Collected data
——
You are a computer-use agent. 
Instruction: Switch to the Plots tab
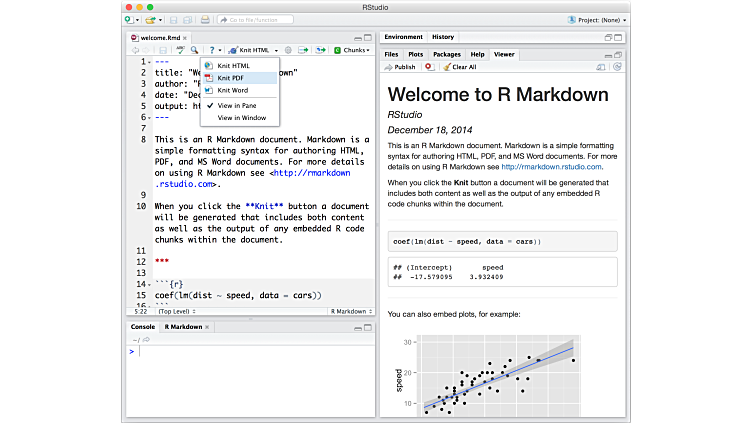(415, 54)
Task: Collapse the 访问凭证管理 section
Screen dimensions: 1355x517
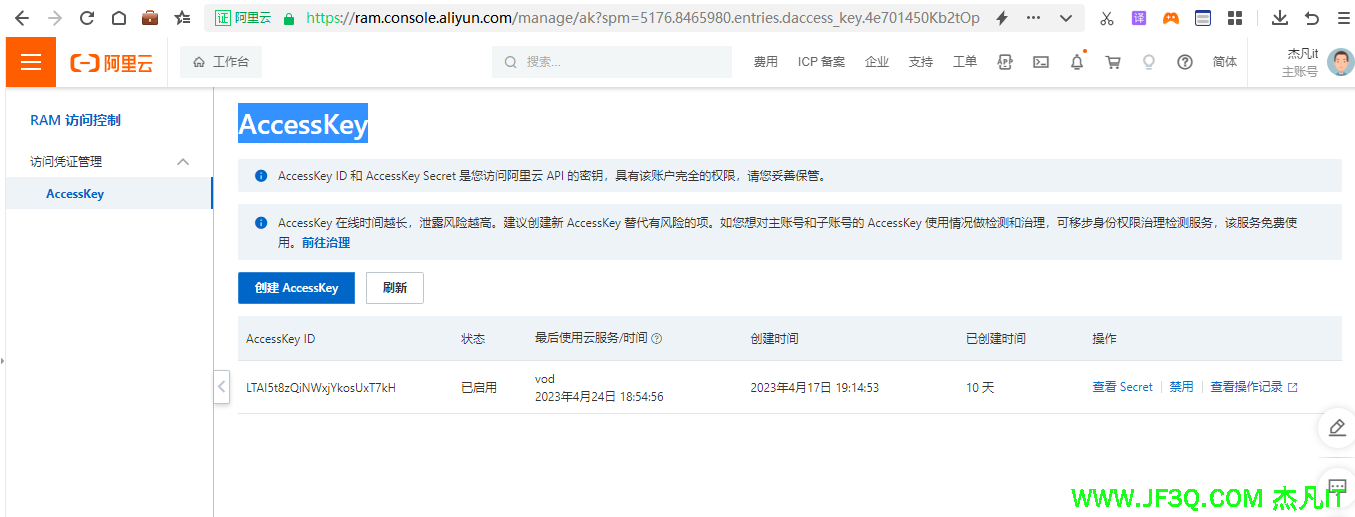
——
EXERCISE INSTRUCTIONS: The answer must be an exact restatement of all the records, with no pictures included.

WRITTEN ANSWER:
You are a computer-use agent. 
Instruction: Switch to the Plots tab
(415, 54)
Task: Collapse the 访问凭证管理 section
Screen dimensions: 1355x517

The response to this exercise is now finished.